8. Comparison of the Estimated UCS with Other Empirical Methods

The obtained UCS from the triaxial test is also compared with other empirical methods (the 28 methods listed in Table 1) and the earlier-mentioned ANN method. The input data for the calculation using empirical methods are presented in Table 3. Results of the calculations from 28 empirical and ANN methods compared to the results from the triaxial test are presented in Figure 15, Figure 16 and Figure 17.
Based on the calculation results and the comparison, the following comments can be made:
  • There is a large variety in the results from empirical methods. Most of the empirical methods underestimate the UCS. Results from most of the methods were less than 75% of the “True-UCS”, and some methods even provided a negative value—meaning tension. These poor results are considered as not acceptable. The reason for such poor results may be that each empirical method may have certain limitations of the database and applicable range;
  • It seems that method (1) proposed by Tuğrul and Zarif [9] is able to give reasonable estimates for all three samples;
  • Some other correlations in Table 2 were randomly tested and it is interesting to find that the equation proposed by Sharma and Singh [25] gives good estimates for all three samples (within ±15% of deviation), even though the study by Sharma and Singh did not cover granitic rock.

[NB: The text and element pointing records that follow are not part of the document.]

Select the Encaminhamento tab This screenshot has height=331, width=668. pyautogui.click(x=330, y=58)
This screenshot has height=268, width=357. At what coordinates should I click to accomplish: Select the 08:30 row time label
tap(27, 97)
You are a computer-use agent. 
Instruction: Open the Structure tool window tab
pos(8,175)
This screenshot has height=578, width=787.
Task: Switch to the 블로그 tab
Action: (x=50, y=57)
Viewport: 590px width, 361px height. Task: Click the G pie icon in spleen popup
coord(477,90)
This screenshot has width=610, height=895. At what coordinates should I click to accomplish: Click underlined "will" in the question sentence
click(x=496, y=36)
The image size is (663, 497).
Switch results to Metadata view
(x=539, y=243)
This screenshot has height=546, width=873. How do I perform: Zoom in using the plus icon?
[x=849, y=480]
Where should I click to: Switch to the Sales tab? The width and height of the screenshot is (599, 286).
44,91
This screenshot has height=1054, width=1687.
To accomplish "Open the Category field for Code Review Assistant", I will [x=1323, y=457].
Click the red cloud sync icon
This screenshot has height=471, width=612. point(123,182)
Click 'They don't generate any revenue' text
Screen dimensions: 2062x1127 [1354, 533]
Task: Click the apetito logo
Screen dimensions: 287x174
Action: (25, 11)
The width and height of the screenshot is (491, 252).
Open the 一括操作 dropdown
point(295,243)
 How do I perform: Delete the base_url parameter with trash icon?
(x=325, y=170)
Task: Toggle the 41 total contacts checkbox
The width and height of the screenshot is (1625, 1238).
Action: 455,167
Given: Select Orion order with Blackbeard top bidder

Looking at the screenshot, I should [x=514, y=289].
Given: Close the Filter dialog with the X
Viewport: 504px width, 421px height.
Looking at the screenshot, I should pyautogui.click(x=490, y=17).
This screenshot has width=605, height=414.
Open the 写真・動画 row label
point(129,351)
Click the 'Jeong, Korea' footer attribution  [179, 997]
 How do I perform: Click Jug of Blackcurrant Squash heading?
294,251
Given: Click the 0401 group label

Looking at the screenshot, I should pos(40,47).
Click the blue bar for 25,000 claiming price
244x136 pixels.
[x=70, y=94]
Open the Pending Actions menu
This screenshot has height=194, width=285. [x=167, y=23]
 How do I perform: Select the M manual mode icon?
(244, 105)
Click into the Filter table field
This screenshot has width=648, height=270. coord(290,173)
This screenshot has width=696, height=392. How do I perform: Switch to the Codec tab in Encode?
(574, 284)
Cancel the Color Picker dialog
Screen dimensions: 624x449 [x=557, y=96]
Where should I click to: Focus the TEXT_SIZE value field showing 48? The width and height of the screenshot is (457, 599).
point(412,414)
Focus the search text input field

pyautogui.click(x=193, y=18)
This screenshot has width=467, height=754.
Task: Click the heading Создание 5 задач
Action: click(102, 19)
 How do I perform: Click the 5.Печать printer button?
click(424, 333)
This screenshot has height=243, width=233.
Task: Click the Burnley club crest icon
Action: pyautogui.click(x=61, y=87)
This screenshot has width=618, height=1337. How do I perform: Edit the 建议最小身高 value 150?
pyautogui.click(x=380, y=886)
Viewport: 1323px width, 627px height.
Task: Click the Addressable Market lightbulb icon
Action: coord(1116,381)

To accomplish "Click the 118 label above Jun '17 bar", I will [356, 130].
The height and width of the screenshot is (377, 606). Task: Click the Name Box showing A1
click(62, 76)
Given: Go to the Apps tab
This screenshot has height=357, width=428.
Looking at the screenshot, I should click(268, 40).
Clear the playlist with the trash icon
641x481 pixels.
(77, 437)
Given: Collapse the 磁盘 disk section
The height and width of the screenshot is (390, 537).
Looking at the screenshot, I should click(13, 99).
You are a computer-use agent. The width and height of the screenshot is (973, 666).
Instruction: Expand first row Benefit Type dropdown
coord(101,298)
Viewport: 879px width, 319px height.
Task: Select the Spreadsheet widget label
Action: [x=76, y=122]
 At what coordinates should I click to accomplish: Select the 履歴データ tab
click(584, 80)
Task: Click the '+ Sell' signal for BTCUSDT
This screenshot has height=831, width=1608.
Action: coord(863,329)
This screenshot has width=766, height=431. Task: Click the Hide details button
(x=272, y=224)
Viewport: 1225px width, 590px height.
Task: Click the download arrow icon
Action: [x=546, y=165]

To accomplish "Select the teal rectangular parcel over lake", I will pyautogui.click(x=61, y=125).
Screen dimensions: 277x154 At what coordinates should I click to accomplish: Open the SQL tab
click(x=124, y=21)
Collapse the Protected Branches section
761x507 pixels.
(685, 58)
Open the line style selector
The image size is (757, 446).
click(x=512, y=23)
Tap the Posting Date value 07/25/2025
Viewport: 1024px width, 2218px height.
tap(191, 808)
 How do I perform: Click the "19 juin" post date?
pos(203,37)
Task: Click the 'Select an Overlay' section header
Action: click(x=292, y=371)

Unfortunately, there are only three samples in our study so we are not able to comment more on this method other than that our granite samples also support Sharma and Singh’s proposed equation;
  • It is not clear in the empirical and ANN methods if their estimated UCS is corresponding to a 50 mm core or other core diameters. It is assumed in this paper that the empirical and ANN methods estimate UCS with a 50-millimeter core diameter;
  • The results from method (1) are relatively good for all three samples. The level of error between the results from this method and the “True-UCS” is approximately 15%, which is an accuracy considered acceptable for empirical methods;
  • The error between the “Estimated-UCS” based on triaxial tests and the “True-UCS” is within 15% for all tests in this study. With the linear fitting equation, the error is from 9.5 to 13.4%; with the parabolic fitting equation, the error is from −0.2 to 2.3%; and with the Hoek–Brown criterion equation, the error is from 1.7 to 4.8%. The non-linear fitting equations provided much more accurate results than the linear fitting equation in this particular test dataset.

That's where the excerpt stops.